- [TASK GOAL]: In the entries below, find the line with "Click the Sleeve" and the line with "The image size is (985, 533).". Return those two lines and all lines between them, exactly.

───── EXERCISE INPUT ─────

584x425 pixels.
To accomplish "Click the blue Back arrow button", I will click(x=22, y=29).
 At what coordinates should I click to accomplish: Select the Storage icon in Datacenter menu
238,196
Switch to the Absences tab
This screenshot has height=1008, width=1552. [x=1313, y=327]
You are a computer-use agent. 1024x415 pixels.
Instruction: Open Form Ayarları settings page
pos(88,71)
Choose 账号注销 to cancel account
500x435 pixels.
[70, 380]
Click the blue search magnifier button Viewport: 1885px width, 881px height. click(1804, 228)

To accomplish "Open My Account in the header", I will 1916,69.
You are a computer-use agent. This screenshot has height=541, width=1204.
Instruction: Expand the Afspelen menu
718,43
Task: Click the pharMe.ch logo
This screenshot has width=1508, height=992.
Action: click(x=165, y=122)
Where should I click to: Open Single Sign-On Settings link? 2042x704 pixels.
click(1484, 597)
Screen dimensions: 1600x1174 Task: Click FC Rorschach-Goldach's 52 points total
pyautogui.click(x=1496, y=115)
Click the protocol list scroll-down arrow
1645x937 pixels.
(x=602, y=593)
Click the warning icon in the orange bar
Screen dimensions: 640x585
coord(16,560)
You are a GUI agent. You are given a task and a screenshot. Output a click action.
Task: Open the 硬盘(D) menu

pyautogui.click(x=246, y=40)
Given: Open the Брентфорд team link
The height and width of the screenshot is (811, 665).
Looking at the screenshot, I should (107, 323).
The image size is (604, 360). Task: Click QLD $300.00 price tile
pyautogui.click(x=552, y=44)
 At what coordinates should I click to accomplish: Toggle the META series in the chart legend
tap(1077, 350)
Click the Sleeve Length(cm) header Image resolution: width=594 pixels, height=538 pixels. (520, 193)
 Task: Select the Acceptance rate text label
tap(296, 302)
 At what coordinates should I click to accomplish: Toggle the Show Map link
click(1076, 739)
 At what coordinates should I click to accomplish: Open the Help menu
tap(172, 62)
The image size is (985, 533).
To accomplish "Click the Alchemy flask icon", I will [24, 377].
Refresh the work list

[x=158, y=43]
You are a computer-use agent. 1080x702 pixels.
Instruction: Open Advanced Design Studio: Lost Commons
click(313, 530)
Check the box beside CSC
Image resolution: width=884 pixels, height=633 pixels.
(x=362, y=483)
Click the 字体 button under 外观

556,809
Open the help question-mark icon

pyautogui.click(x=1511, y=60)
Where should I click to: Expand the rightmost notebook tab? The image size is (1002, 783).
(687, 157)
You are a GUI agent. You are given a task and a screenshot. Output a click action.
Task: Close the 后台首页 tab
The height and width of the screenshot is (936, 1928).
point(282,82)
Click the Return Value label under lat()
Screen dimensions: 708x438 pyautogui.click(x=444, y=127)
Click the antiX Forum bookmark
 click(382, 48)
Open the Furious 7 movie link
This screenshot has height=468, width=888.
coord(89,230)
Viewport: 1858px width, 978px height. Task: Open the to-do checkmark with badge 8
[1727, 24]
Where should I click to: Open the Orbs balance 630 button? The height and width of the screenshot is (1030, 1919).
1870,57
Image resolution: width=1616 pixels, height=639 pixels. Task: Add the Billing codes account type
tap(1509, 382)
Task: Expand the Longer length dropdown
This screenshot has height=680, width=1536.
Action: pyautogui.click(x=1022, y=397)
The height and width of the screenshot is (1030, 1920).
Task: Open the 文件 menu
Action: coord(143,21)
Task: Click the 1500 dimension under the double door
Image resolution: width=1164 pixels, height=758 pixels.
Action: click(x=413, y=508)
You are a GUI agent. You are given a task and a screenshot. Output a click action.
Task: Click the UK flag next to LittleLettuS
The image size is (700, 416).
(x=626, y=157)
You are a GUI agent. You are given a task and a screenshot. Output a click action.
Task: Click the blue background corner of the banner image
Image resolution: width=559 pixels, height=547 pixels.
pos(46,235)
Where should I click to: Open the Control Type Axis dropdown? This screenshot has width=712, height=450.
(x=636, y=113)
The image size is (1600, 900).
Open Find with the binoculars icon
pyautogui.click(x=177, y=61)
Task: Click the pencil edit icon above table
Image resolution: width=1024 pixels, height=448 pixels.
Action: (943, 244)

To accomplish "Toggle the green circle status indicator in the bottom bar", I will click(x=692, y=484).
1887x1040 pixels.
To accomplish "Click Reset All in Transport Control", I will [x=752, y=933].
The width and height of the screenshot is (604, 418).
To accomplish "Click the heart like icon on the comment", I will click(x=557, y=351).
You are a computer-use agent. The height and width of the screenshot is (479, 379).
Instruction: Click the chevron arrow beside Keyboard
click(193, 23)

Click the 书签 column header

─────

- [ANSWER TO THE EXERCISE]:
Click the Sleeve Length(cm) header Image resolution: width=594 pixels, height=538 pixels. (520, 193)
 Task: Select the Acceptance rate text label
tap(296, 302)
 At what coordinates should I click to accomplish: Toggle the Show Map link
click(1076, 739)
 At what coordinates should I click to accomplish: Open the Help menu
tap(172, 62)
The image size is (985, 533).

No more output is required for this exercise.